The delegation from Washburn will spend time in five cities. We will study the country’s history and the impact of the United States upon that history. We will work with residents of each community we visit, helping them to complete tasks that already are underway. We will live with families in the rural community of El Limón, learn about their lives and culture and, since most of us aren’t Spanish speakers, we’ll learn a lot about non-verbal communication.

iPhone with countdown app

Tara’s countdown app.

“I’m so excited! It’s going by so fast,” said Tara Phillips, who is a sophomore majoring in elementary special education from Lancaster, Kan.

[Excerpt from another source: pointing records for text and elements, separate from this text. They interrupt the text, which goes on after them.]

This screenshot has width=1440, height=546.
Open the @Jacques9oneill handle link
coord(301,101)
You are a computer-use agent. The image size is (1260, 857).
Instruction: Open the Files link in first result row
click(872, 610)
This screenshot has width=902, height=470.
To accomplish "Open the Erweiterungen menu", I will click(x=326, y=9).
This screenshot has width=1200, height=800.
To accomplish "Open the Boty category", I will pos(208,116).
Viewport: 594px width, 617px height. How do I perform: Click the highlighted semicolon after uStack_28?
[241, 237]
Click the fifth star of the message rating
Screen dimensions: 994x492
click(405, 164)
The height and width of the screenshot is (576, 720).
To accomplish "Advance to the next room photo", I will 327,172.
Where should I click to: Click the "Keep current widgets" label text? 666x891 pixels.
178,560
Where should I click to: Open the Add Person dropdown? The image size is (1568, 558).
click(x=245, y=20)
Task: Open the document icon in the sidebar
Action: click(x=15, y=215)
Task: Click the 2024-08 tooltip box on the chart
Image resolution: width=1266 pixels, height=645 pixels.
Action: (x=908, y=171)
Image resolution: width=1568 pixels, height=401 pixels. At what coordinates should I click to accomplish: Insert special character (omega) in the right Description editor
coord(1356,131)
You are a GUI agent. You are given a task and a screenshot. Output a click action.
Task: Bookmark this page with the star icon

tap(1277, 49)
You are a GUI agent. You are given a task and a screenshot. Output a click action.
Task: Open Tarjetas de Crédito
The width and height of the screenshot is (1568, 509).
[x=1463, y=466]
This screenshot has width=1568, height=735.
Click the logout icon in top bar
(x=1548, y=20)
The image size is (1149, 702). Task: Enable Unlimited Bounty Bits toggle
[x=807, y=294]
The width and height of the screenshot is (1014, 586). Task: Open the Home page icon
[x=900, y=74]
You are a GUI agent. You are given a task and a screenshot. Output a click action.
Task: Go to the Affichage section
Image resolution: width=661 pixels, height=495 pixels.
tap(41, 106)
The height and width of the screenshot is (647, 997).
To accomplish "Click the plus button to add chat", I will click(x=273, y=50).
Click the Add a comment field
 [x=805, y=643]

Tara has an app on her phone that counts down to our departure time by the second. “I’ve been ready for this since before I came to Washburn.”

About Nicaragua

  • The Republic of Nicaragua sits between Honduras (north) and Costa Rica (south).
  • In 2012 the country’s population was estimated by the World Bank at 5.992 million people.
  • President Daniel Ortega has lead the country since 2007. He also served as the country’s leader from 1979 to 1990.
  • Nicaragua’s currency is the Nicaraguan córdoba. As of Dec. 6, 2013 one córdoba oro was worth $0.04 in US dollars.
  • The weather in Topeka is frightful this time of year. While we’re gone, the high temperatures in western Nicaragua, where we are staying, are expected to be in the 80s. Overnight lows in the 60s are common. (Check for today’s detailed forecast.)